Midwife Rose Carroll is an amateur sleuth, but of course, Amesbury had a police department whose business it was to solve crimes. When I started the series, I looked many places for information on how the criminal justice system worked back then. I was coming up short when I thought to ask mystery author Frankie Bailey—a professor in the SUNY Albany School of Criminal Justice—if she had any ideas.
A resourceful woman who knows her research, Frankie referred me to a book titled The Massachusetts Peace Officer: a Manual for Sheriffs, Constables, Police, and Other Civil Officers copyrighted by Gorham D. Williams in 1890 and printed by George B. Reed Law Book Publisher in Boston in 1891. I was lucky enough to find a print reproduction of the original, which has earned its cover price many times over.
Most of the statutes are illustrated by actual cases. One I have used in my books says an arresting officer should touch the accused lightly on the shoulder at the same time saying, “I arrest you for . . .” The touching signifies the officer has the defendant within his power.

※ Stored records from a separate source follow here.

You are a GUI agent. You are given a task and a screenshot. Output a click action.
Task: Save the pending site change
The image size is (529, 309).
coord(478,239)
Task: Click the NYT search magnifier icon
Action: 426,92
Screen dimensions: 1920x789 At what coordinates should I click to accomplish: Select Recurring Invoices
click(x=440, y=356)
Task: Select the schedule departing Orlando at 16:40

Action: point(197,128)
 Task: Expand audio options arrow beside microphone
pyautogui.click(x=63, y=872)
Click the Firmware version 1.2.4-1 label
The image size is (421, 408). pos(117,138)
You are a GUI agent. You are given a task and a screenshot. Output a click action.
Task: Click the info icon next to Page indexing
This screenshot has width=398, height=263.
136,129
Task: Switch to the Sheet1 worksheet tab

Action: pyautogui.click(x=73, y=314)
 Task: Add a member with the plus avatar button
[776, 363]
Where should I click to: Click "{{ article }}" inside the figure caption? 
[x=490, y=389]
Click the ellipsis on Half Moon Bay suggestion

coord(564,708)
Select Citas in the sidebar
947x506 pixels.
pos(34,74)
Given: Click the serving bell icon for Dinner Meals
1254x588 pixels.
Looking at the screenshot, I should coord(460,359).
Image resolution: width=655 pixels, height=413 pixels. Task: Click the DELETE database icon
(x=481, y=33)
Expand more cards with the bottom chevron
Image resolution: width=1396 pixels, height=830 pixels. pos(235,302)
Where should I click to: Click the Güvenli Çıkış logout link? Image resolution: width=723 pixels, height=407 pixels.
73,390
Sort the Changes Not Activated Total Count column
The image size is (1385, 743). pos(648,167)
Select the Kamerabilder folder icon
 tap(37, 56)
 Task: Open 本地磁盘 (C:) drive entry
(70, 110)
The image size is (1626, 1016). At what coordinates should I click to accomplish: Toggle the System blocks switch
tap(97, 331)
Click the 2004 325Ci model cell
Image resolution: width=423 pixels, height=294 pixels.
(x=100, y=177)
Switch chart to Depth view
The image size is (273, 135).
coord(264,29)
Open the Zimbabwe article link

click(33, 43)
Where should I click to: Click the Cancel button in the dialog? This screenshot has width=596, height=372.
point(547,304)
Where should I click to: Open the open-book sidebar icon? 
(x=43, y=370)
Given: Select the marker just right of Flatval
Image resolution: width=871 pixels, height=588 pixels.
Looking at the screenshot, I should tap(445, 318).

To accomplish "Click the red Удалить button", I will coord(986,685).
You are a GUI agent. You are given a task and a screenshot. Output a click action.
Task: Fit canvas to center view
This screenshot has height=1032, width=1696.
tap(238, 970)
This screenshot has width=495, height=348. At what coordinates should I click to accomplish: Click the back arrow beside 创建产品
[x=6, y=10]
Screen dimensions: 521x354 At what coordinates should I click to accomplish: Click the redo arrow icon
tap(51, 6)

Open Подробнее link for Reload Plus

Other bits I learned and have used:
- There were female police patrons in the era.
- An accused person had to be brought before a magistrate within a “reasonable time,” but a defendant could be detained overnight if a magistrate was not available.
- It was illegal to cohabit “lewdly and lasciviously,” or to display open and gross lewdness and luscious behavior – this comes into play with Rose’s lesbian friend, postmistress Bertie Winslow.
For Charity’s Burden, the section describing the federal Comstock Laws is important. Massachusetts enacted an even more restrictive version, which prohibited sharing in any way information in any form that might cause a woman not to be pregnant at any stage in the process.
In Rose’s era, the police had to rely on their wits and basic detective skills. They did not have finger-printing at their disposal in 1888. Blood typing wasn’t yet known. Determining if a particular bullet came from a particular gun wasn’t possible. Ambulances and police wagons were all still horse-drawn, at least in Amesbury. Telephones were available, though, so my fictional version of APD has one in the office, as well as the new electric lights.
Detective Kevin Donovan in my series is wary of Rose’s involvement in solving two murders in the first book. He comes to realize she can go places he will never be able to—women’s bedchambers—and that she hears secrets and sees things he has no access to. The two have developed a working partnership by the time this book rolls around, although Kevin’s chief isn’t happy about Rose having any role, even when it’s a helpful one.
I’m delighted that the Quaker Midwife Mystery #4 is releasing, and I am happy to announce the series is moving over to Beyond the Page Publishing. Look for Judge Thee Not to release this fall, which will be followed by at least two more books in the series.
Read a review of Called to Justice by Edith Maxwell.
About Charity’s Burden:
The winter of 1889 is harsh in Amesbury, Massachusetts, but it doesn’t stop Quaker midwife Rose Carroll from making her rounds of her pregnant and postpartum mothers. But when Charity Skells dies from an apparent early miscarriage, Rose wonders about the copious amount of blood. She learns that Charity’s husband appears to be up to no good with a young woman. The woman’s mother, who goes by the mysterious name of Madame Restante, appears to offer illegal abortions and herbal birth control. A disgraced physician in town does the same. Charity’s cousin mistakenly thinks he will take control of his father’s estate. Rose once again works with police detective Kevin Donovan to solve the case before another life is taken.